| Your goal |
Write out, word for word, the part of the listing below that opens with the line containing "Given: Open the 本地文件 local files folder" and closes with the line containing "The width and", keeping both of those lines and adding no others.

Data START

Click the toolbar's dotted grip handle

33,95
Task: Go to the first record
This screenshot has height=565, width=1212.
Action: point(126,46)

Data END
Data START

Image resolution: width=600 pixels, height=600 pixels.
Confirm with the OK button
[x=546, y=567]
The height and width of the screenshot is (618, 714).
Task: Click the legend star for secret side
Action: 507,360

Data END
Data START

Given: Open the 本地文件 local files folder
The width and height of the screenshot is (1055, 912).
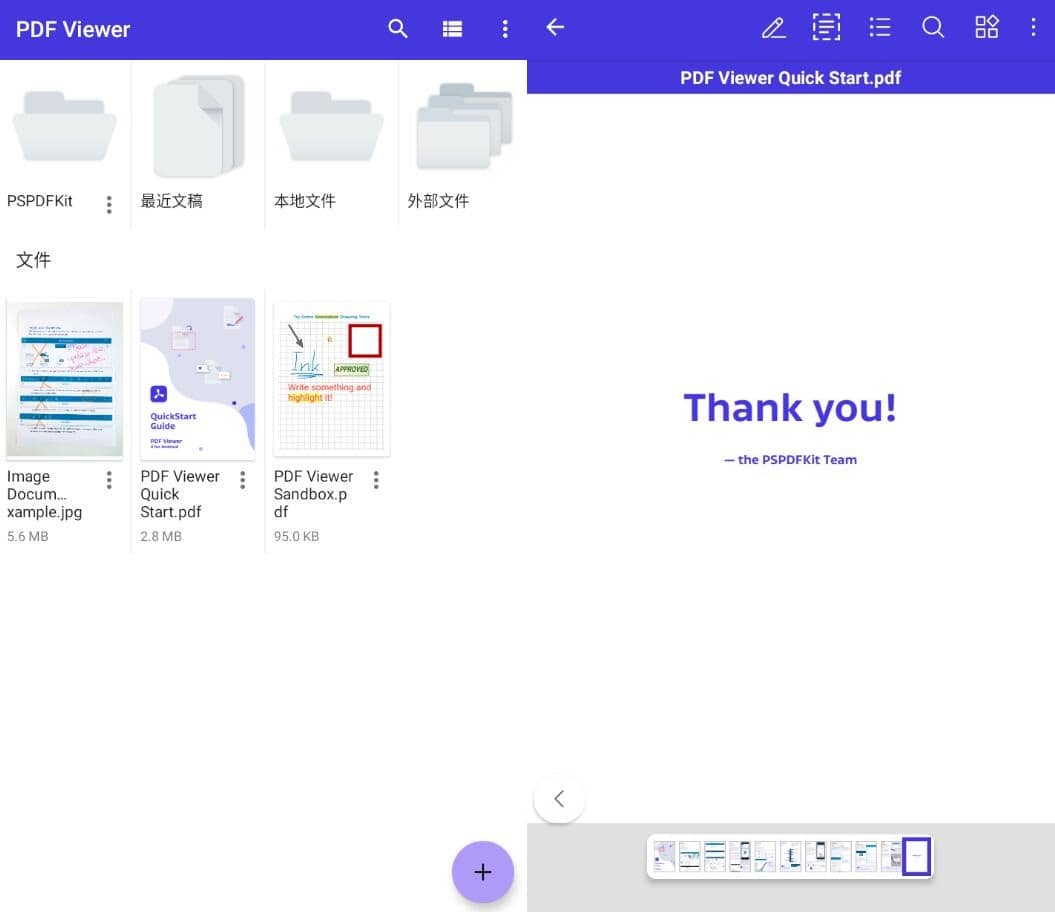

Data END

| Solution to the exercise |
Given: Open the 本地文件 local files folder
The width and height of the screenshot is (1055, 912).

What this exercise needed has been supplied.